Tell us about you, your career, how you founded or joined this company.
I always wanted to own my own business. After finishing college, I bounced around looking for an industry that spoke to me. I tinkered in design, printing, IT, the music business, and banking. Finally, I found eCommerce. eBay had begun operations, and I enjoyed selling online. This led to learning digital marketing.
Instead of Grad School, I studied digital marketing every night. I was coming into my late 20’s and quite concerned I hadn’t found my career, so I was extremely motivated to learn. I built, broke, fixed, and promoted websites as experiments. I consumed everything and put it into practice. After a few years, I was confident enough to start consulting on digital marketing. My biggest break came with a job at GSI Commerce. I was suddenly in the big leagues working on brands like NFL, Toys R Us, and many other marquee names.

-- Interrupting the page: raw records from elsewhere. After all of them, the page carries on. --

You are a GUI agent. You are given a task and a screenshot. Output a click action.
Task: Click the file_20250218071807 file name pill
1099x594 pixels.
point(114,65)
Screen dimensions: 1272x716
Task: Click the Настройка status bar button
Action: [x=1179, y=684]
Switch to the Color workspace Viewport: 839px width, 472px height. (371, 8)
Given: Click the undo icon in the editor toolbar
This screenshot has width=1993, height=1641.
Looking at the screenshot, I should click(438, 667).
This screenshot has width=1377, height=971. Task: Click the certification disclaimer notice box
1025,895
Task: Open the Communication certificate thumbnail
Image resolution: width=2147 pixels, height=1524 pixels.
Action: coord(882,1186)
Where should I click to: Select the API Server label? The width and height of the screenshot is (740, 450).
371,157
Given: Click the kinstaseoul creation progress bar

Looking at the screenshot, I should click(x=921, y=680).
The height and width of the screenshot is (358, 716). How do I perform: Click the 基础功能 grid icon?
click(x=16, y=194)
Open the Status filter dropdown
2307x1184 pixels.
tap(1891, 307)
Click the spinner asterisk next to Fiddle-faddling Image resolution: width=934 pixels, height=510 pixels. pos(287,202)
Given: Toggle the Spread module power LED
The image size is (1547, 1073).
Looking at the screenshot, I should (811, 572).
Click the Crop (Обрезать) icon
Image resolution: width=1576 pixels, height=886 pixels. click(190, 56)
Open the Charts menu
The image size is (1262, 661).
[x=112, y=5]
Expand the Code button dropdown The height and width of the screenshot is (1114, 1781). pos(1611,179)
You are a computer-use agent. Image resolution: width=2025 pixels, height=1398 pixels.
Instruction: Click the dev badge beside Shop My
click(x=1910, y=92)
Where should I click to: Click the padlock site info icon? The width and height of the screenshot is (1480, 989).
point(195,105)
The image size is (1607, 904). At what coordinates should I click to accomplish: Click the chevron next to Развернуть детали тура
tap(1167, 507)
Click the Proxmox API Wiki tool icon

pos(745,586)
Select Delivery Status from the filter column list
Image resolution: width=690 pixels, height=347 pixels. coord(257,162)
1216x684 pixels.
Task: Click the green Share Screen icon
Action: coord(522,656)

I was always watching and studying the leaders of my different jobs. In hindsight, some were good. Some were poor. I took mental notes. After six years at GSI, I felt I had the experience, knowledge, and opinions to create my own company and build one that had a valuable service offering. My digital marketing agency, Greenlane, is an offshoot of GSI with our own adjustments. It’s the culmination of everything I had been through to date.
How does your company innovate?
The backbone of the company was an innovation. We found a different way of delivering a service. In a consulting position, we understand our role is to help companies reach their business goals. But we knew to be successful, we needed to find a way to be more engaged with our clients. We deprioritized internal scaling for a higher-quality output. The first five years were hard—a lot of work. But we eventually figured out how to balance our own profitability while generating profit for our clients. In time, we grew our reputation for good work. Now 8 years later, our number one driver of new business is referrals from our past customers.
How the coronavirus pandemic affects your business, and how are you coping?
The biggest problem was uncertainty with our clients. We weren’t sure how they were going to fare. We lost a few brick-and-mortar clients immediately, but our eCommerce clients stayed. In fact, they grew because people were now relying more on eCommerce. New business all but stopped for about five months. But the new business leads (as of this writing) are higher today than they have been in the last few years.
Did you have to make difficult choices, and what are the lessons learned?
My partner and I always agreed to keep plenty of money in the business in an emergency. Even our accountant thought we were holding more cash than we needed to. We weren’t rushing our own wealth. We started the company without financial help, and we wanted to weather any storm without financial help. Granted, the pandemic was an emergency we didn’t fully plan for, but we were able to cover salaries and avoid layoffs. I believe mistakes and failure is a great teacher, but in this case, a smart practice played out to be a great teacher as well. We trust in ourselves more, and we are more confident about the decisions we made.
What specific tools, software, and management skills are you using to navigate this crisis?
We didn’t invest in tools or software for help. But we did immediately stop to take inventory of everyone’s feelings, fears, pressures, and so on. We were all frightened, and we chose to be transparent. We are a people business, so there was really no other choice but to support our people. They, in turn, supported us as owners. We truly felt we were all in this together, and I think in hindsight, that was a very important feeling during this pandemic.
Who are your competitors? And how do you plan to stay in the game?
We have competitors of all shapes and sizes, from big agencies to small design firms that promote digital marketing talents. But while they could be seen as a “jack of all trades, master of none,” we are focused on only a few areas where we are truly masters. This has served us very well. An early concern was whether brands would want to work with a small digital marketing shop. But we found that even Fortune 500 companies were calling us. They didn’t care about our size because they saw us as an alternative to what they were dissatisfied with. In the same way, Greenlane became a company built as an alternative to what we were dissatisfied with.
Your final thoughts
I am beyond lucky for my team and my clients. I feel like I owe them more than just helping us operate a functional business. I owe them for helping bring all my years of work to a place of absolute security. And for that, I am loyal and always trying to repay them.